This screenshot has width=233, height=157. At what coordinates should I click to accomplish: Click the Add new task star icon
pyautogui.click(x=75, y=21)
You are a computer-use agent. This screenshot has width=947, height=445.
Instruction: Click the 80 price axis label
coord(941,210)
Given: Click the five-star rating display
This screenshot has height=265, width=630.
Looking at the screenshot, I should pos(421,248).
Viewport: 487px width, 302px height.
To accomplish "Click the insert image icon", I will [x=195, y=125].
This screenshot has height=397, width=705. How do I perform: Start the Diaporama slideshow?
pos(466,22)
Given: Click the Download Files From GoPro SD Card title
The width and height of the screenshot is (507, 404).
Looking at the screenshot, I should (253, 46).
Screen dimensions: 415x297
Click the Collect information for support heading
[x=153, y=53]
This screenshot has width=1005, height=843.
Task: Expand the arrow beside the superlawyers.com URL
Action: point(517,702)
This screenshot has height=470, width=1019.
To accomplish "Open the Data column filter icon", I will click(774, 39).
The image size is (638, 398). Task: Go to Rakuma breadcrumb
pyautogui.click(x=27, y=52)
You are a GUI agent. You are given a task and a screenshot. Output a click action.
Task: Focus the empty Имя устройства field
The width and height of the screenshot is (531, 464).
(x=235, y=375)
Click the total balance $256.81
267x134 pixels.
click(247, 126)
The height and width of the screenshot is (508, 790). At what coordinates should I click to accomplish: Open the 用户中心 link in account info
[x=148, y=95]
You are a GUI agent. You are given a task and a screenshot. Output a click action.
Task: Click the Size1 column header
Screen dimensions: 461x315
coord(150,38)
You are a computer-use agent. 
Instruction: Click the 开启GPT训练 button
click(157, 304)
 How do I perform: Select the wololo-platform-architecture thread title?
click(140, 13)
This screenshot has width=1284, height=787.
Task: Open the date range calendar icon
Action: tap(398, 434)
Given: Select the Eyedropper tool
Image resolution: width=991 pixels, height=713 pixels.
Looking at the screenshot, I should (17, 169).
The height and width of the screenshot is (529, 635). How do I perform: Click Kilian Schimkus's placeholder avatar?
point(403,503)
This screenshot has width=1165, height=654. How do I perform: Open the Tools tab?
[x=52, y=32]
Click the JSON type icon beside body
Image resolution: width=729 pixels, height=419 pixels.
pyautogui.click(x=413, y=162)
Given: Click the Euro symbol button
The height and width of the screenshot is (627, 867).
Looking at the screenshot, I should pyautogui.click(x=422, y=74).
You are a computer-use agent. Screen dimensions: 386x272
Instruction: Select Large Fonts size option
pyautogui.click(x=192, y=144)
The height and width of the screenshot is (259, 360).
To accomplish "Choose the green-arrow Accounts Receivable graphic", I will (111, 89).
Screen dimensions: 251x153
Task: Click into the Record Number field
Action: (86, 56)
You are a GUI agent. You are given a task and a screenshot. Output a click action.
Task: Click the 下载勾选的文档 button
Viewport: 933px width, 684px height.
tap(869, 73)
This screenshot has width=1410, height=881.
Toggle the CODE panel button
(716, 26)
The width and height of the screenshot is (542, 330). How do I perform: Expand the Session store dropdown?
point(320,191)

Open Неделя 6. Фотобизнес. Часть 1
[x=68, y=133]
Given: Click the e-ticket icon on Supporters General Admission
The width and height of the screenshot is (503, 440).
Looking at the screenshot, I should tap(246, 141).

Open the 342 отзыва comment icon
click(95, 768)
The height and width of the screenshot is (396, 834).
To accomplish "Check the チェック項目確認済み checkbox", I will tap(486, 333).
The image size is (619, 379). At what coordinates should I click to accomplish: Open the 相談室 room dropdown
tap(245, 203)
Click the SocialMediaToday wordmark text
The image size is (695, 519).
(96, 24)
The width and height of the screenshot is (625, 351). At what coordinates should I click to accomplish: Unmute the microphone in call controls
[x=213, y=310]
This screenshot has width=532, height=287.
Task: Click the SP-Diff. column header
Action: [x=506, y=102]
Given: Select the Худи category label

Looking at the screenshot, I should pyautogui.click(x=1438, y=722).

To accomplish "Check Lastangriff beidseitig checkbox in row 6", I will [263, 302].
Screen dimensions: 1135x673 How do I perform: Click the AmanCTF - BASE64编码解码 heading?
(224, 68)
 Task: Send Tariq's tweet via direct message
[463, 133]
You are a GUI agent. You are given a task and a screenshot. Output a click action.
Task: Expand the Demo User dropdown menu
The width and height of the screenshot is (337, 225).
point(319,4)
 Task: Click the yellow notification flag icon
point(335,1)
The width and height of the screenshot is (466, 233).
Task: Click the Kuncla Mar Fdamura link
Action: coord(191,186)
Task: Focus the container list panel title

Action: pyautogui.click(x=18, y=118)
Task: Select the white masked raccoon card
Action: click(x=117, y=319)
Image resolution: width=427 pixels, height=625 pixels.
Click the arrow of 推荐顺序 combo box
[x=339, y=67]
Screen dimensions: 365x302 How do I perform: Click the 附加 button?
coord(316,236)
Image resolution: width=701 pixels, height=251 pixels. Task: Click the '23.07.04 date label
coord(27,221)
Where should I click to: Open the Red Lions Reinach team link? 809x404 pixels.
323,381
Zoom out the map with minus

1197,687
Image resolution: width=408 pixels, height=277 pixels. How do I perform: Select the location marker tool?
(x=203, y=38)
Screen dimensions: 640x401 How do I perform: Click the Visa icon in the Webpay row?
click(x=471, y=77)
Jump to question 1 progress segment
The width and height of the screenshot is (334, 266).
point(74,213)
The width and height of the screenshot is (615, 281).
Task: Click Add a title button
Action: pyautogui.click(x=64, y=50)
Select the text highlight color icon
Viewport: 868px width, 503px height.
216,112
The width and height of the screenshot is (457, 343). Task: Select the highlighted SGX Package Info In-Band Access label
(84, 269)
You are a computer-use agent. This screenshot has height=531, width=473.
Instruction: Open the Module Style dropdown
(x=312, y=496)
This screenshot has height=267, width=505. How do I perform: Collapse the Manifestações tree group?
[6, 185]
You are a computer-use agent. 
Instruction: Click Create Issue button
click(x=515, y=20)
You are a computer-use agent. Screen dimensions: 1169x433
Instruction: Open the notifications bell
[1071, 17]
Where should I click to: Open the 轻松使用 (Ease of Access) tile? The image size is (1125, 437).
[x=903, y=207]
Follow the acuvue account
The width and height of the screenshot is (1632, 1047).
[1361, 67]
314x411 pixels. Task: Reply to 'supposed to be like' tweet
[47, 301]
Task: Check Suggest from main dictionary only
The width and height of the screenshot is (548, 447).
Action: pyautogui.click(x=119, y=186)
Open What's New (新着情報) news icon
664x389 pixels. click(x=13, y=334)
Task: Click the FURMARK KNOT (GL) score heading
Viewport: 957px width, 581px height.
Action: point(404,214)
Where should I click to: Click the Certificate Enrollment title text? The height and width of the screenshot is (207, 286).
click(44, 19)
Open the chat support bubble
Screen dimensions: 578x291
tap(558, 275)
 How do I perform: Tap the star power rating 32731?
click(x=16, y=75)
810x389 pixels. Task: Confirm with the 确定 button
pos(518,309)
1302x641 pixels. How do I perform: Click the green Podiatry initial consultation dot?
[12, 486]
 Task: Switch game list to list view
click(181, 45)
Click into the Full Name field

**********

Look for the string "Check" in the entries above. Copy every line that has it.

To accomplish "Check the チェック項目確認済み checkbox", I will tap(486, 333).
To accomplish "Check Lastangriff beidseitig checkbox in row 6", I will [263, 302].
Task: Check Suggest from main dictionary only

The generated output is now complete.